| WHAT YOU ARE ASKED TO DO |
Using the records below, give again exactly the lines from the line that contains "Download Asset Type" through the line that contains "Task: Collapse the Social Meta Settings panel", both ends included, and only those.

| GIVEN RECORDS |
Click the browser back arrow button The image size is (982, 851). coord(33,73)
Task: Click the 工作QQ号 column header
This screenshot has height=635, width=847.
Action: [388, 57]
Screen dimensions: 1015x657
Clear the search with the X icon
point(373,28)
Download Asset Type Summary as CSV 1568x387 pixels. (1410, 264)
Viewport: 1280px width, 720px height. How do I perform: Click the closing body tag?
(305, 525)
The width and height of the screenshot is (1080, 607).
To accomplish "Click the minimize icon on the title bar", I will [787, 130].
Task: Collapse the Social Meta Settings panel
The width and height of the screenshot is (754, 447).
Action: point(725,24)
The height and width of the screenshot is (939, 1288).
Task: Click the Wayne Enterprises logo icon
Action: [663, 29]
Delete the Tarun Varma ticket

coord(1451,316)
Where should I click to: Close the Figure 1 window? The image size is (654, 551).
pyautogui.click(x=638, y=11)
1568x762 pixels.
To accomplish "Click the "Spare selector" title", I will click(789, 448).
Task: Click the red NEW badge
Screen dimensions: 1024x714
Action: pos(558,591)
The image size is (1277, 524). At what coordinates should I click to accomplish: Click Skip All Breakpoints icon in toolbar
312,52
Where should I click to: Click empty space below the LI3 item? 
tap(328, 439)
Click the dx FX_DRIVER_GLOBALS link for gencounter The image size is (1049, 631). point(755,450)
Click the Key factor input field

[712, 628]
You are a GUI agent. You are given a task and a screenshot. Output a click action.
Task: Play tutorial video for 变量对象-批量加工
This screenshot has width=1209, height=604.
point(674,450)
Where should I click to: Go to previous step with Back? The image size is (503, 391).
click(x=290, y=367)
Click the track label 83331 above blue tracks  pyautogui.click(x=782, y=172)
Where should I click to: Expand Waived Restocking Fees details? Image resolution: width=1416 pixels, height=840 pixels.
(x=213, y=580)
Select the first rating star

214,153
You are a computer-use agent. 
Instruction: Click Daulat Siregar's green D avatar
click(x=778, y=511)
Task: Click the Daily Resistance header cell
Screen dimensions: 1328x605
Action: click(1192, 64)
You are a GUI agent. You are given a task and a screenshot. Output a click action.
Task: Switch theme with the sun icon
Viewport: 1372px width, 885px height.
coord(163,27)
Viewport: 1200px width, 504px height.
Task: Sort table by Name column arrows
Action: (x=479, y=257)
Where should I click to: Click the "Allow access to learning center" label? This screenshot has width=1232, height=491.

| REPLY TO THE EXERCISE |
Download Asset Type Summary as CSV 1568x387 pixels. (1410, 264)
Viewport: 1280px width, 720px height. How do I perform: Click the closing body tag?
(305, 525)
The width and height of the screenshot is (1080, 607).
To accomplish "Click the minimize icon on the title bar", I will [787, 130].
Task: Collapse the Social Meta Settings panel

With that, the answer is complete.